Mr. Sheeran’s most winning quality is his legibility: When listening to his music, you never have to wonder what a song is about, or fret that there might be some irony or twist lurking beneath the surface. The content is right in front of you and impossible to miss. “Equals” amplifies this aspect. Each track is about something broad and irreducible—your first love, the pain of death, the joy of watching a child grow—and Mr. Sheeran lays it out in the most basic terms. 

Throughout, he trades nuance for clarity, offering songs that tell you exactly what to feel, but when you listen to a few such numbers in a row, it grates. On the second track, “Shivers,” a bouncy R&B tune with handclaps, Mr. Sheeran sings of the bodily sensation that comes over him when in the presence of his beloved. On the whispery ballad “First Times,” he ticks off the experiences he and his partner encountered together—“The first kiss, the first night, the first song that made you cry”—over a fingerpicked acoustic guitar. And on “Bad Habits,” one of a few club-leaning tracks here that shows an overlap between Mr. Sheeran’s aesthetic and R&B superstar the Weeknd, he bemoans his days of carousing but expresses gratitude that his tiring of the party scene led him to the woman in his life. 

Occasionally, Mr. Sheeran lands on a metaphor to express a sentiment and then squeezes it for everything it’s worth. On the tension-free electro-pop number “Overpass Graffiti,” he sings of a love that won’t fade and can’t be painted over, while the cloying slow jam “The Joker and the Queen” strains to find romantic wisdom in a deck of playing cards, making Kenny Rogers’s “The Gambler” sound like Shakespeare: “And I know you could fall for a thousand kings / And hearts that could give you a diamond ring / When I fold, you see the best in me.”

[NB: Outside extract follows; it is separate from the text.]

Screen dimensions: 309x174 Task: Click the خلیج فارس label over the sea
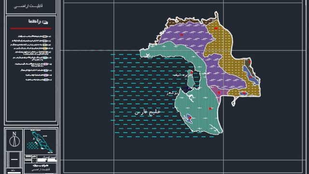click(148, 112)
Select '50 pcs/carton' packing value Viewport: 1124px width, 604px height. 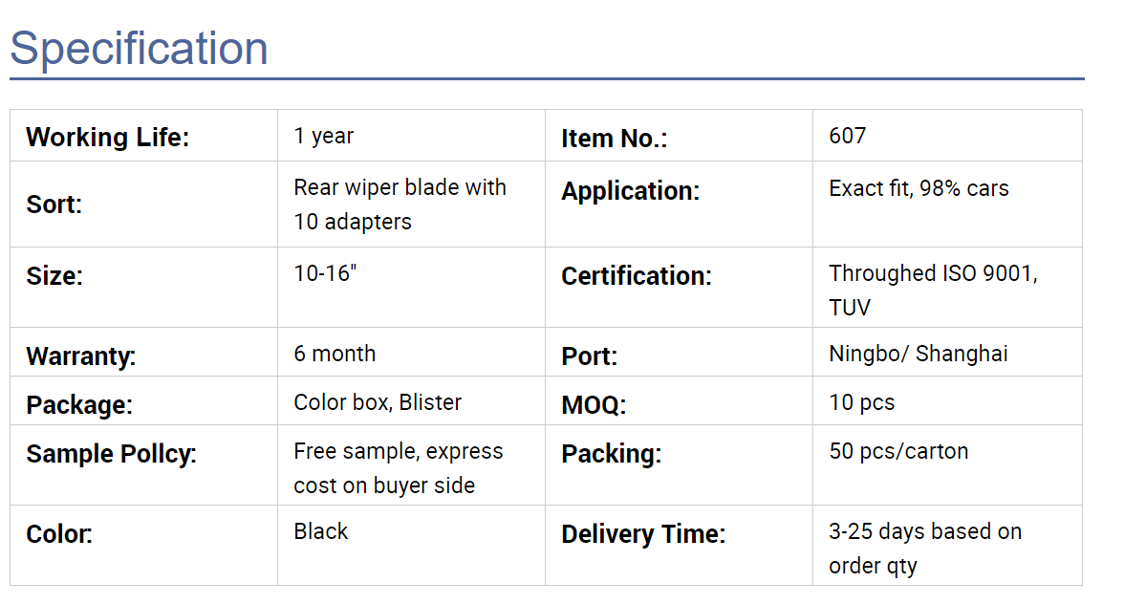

Credit where it‘s due: Each of these tracks is well performed and executed, and you’ll be hearing some of these songs at weddings and memorial services for years to come. But there are no surprises musically or lyrically—the obviousness is seemingly by design. And as the album runs on it becomes more wearisome—the final third is downright awful. “Love in Slow Motion” is yet another number about romantic bliss. And then, back-to-back, we get two ballads—“Visiting Hours,” inspired by the real-life death of Mr. Sheeran’s friend, and the treacly “Sandman,” a lullaby to his daughter. Clearly, these are matters close to the singer’s heart and no doubt he feels them deeply, but this section of the record is so unbearably sentimental it comes across as manipulative. You might even say calculating.